Policies Rule Cloud and Datacenter Operations – Cloud 2.0

Trust but verify – A new way to think about Cloud Management

Cloud management platforms (CMPs) are very popular to manage cloud servers and applications and have been widely adopted by small and large enterprises. For datacenter management (DC) spanning over decades before, there has been a sprawl of systems management tools to manage datacenters. The common wisdom in both these models is to control access to the cloud at the gates by CMPs or DC tools just like in the historic days forts were protected and access controlled with moats and gates. However, with the increasing focus on agility and delivering faster business value to customers, developers and application release teams require a much greater flexibility in working with cloud than previously imagined. Developers want full control and flexibility on tools and APIs to interact with cloud instead of being stopped at the gates and prescribed a uniform single gate to use cloud. Application owners want to allow this freedom but still want cloud workload to be managed, compliant, secure and optimized. This freedom and business driver for agility is creating a new way to reimagine cloud 2.0 which does not stop you at the gates but allows you to come in while continuously checking policies to ensure that you behave well in cloud. Ability to create and apply policies will play a key role in this new emerging model of governance where freedom is tied to responsibility. We believe that the next generation cloud operational plane will drive the future vision on how workloads will be deployed, operated, changed, secured, and monitored in clouds. Enterprises should embrace policies at all stages of software development lifecyle and operations for datacenters in cloud and on-prem. Creating, defining and evaluating policies and taking corrective actions based on policies will be a strategic enabler for all enterprises in the new cloud 2.0 world.

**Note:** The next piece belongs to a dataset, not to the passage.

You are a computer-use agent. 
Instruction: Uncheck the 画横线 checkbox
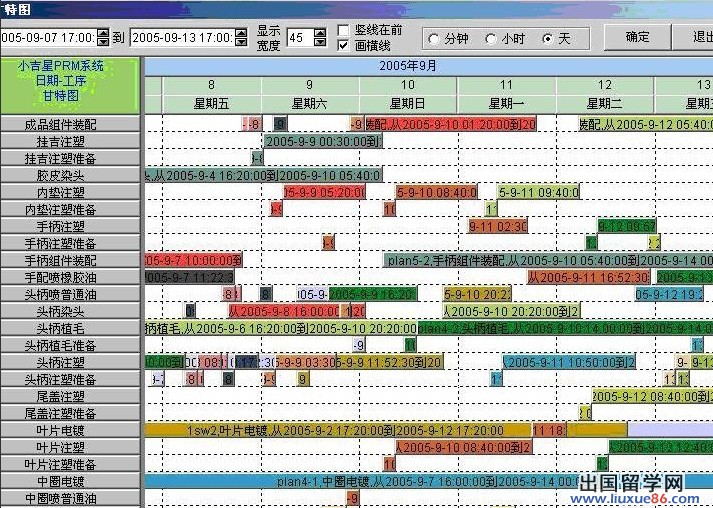pyautogui.click(x=345, y=45)
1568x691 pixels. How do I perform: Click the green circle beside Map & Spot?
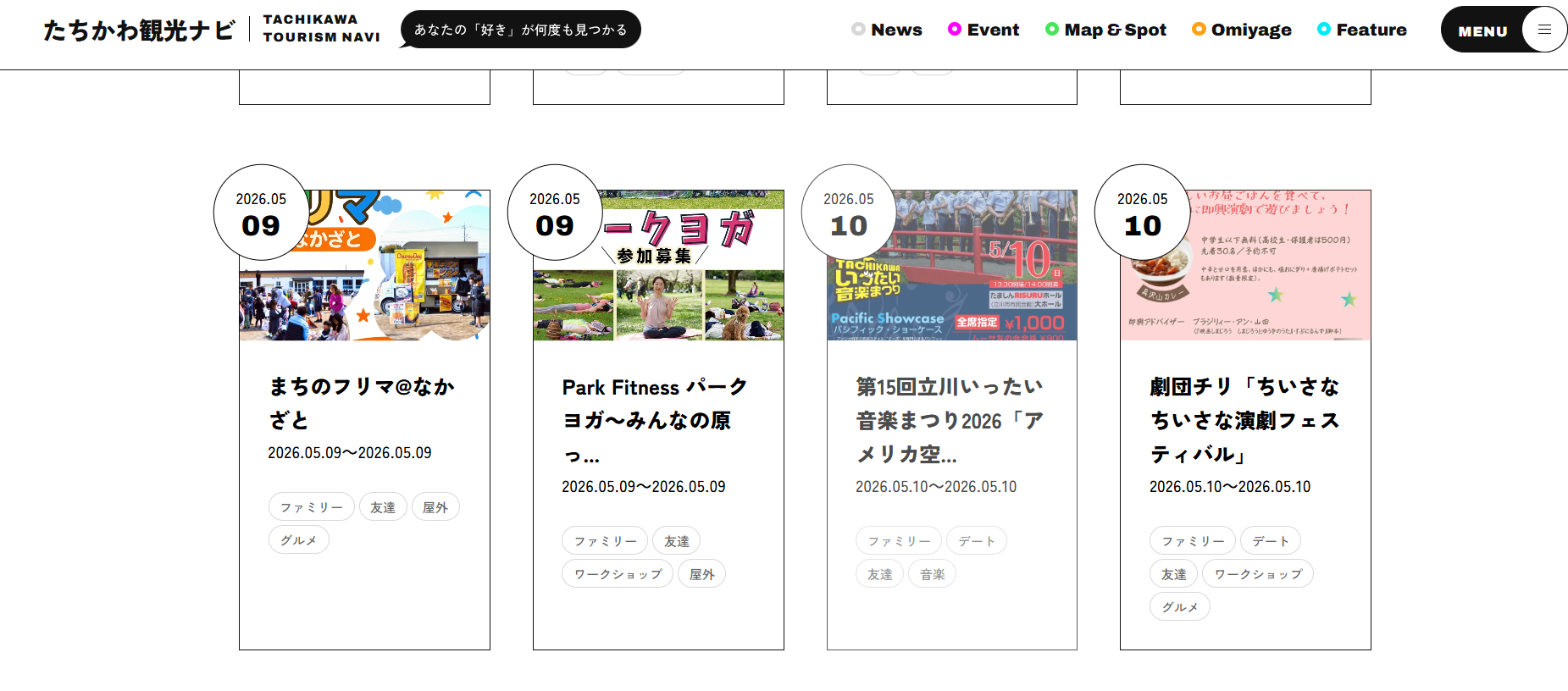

Defining Cloud Operational Plane

In this new cloud management world, you are not stopped at gates but checked continuously. Trust but verify is the new principle of governance in Cloud 2.0.  Now, let us review the 5 key areas for a cloud operational plane and how policies will play a critical role in governance.

  • Provisioning and deployment of cloud workload
    • Are my developers or app teams provisioning right instance types?
    • Is each app team using within their allocated quota of cloud resources?
    • Is the workload or configuration change being deployed secure and compliant?
    • How many pushes are going on per hour, daily and weekly?
    • Are any failing and why?
  • Configuration changes
    • Is this change approved?
    • Is it secure and compliant?
    • Tell me all the changes happening in my cloud?
    • Can I audit these changes to know who did what when?
    • How can I apply changes to my cloud configurations, resources, upgrade to new machine images etc.?
  • Security and compliance
    • Continuously verify that my cloud is security and compliant
    • Alert me on security or compliance events instantly or daily/weekly
    • Remediate these automatically or with my approval
  • Optimization
    • Are my resources most optimally being used? Does it have the right capacity? Do I have the scaling where I need it?
    • Showback of my resources
    • Tell me where am I wasting resources?
    • Tell me how I can cut down costs and waste?
  • Monitoring, state and health
    • Is my cloud workload healthy?
    • Tell me what are key monitoring events? Unhealthy events?
    • Remediate these automatically or with my approval

How Cloud Operational Plane can be enabled through Policies?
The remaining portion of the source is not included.